C’è la ‘cultura del silenzio’ che fa tacere per consuetudine ciò che dovrebbe essere invece raccontato. Il silenzio, unico e non riproducibile, dei cimiteri. Il silenzio dei più poveri che nessuno si prende la briga di ascoltare. Il silenzio dei padri, in genere incompreso e quello delle madri in attesa. Il silenzio dei complici di iniquità. Il silenzio di chi acconsente a ciò che la maggioranza ha deciso. Il silenzio di chi non vuole esporsi per evitare di incorrere in problemi, critiche o persecuzioni. Il silenzio dell’autocensura di chi dovrebbe scrivere e informare sugli abusi del potere.

Il silenzio dei profeti e dei veggenti cooptati dal regime della narrazione unica della verità. Il silenzio degli uomini di Dio che hanno smarrito l’origine e la sacralità della parola. Il silenzio che accoglie e custodisce il dolore della dignità ferita. Il silenzio di chi non ha più nulla da dire perchè smarrito dall’abuso della violenza senza un volto. Il silenzio delle lacrime di chi ha visto tradite le speranze di un mondo nuovo.

C’è il sussurro della brezza del mattino che si avvolge attorno alle preghiere abbandonate nelle mani dei mendicanti. Il sussurro delle parole che tessono ogni giorno una realtà differente.
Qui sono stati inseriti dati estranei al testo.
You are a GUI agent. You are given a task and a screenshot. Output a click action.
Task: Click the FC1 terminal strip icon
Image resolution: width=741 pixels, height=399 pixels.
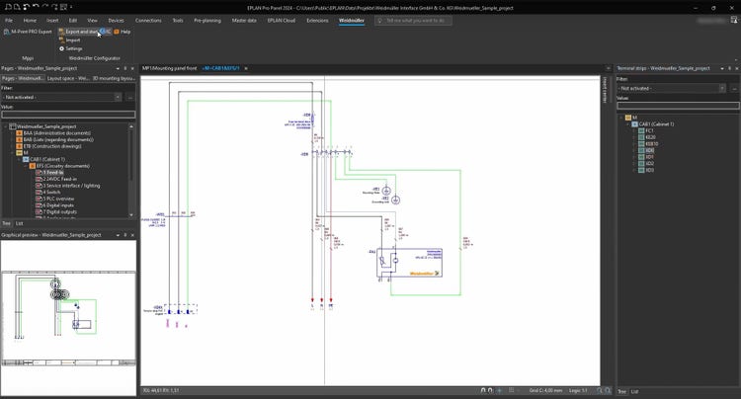coord(640,130)
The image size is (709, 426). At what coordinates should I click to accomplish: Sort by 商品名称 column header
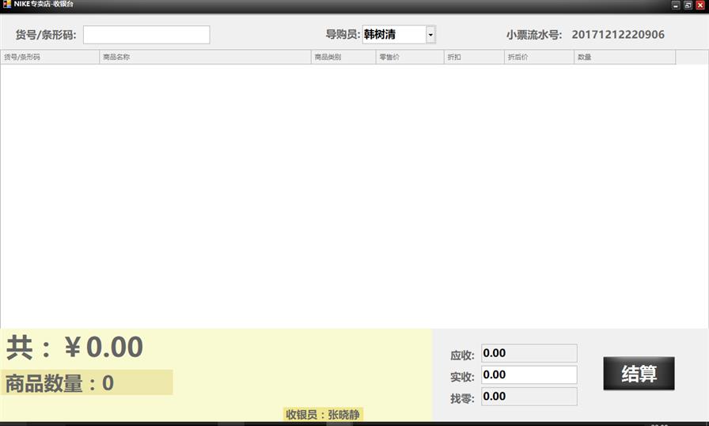pos(205,57)
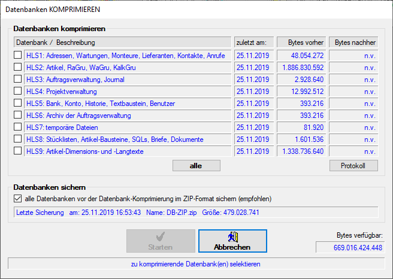This screenshot has height=279, width=393.
Task: Check the HLS1 Adressen database checkbox
Action: point(18,56)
Il sussurro della paziente attesa della pace e la giustizia che tardano ad arrivare. Il sussurro di chi non ha dimenticato di stupirsi della bellezza nel sorrriso di un bimbo. Il sussurro della pioggia che feconda la terra e il seme sparso. Il sussurro del fiume che scorre verso il mare. Il sussurro del segreto di una vita vissuta in pienezza. Il sussurro del passato che suggerisce al futuro come inventare il presente. Il sussurro dei desideri mai formulati e di quelli dimenticati. Il sussurro dell’utopia che resiste alla tentazione di scomparire. Il sussurro dei cospiratori che non abbandonano la follia di un mondo ancora da scoprire. Il sussurro di un’amicizia sincera. Il sussurro del vento che inciampa tra gli i rami degli alberi. Il sussurro, lieve, di una verità liberata dalla paura.

Ci sono, infine, le grida. Le tre grida che risuonano come cori di canti lontani offerti a chi ha gli occhi e orecchie per ascoltare. Le grida di chi è stato forzato a scappare dalla propria terra e dalla propria patria che è la lingua. Le grida di che cerca un rifugio e si trova, di colpo, senza le radici che lo sostenevano per dare una direzione al suo cammino. Le grida di chi, cercando lontano ciò che non trovava accanto, ha smarrito l’orizzonte del suo destino. Le grida di coloro che sono minacciati, feriti, uccisi e abbandonati da chi dovrebbe proteggerli. Le grida di coloro che sono buttati nel deserto o che il mare avvolge e copre per sempre. Le grida dei naufraghi e quelle di coloro che le politiche e le ideologie dominanti hanno estromesso dalla storia.

Le prime grida sono di ribellione per una società che ha tradito quanto aveva loro promesso. Le seconde grida sono quelle della sofferenza generata dall’ingiustizia, la violenza e la menzogna. Le ultime grida, infine, sono quelle di un parto che fa nascere un mondo ancora tutto da creare.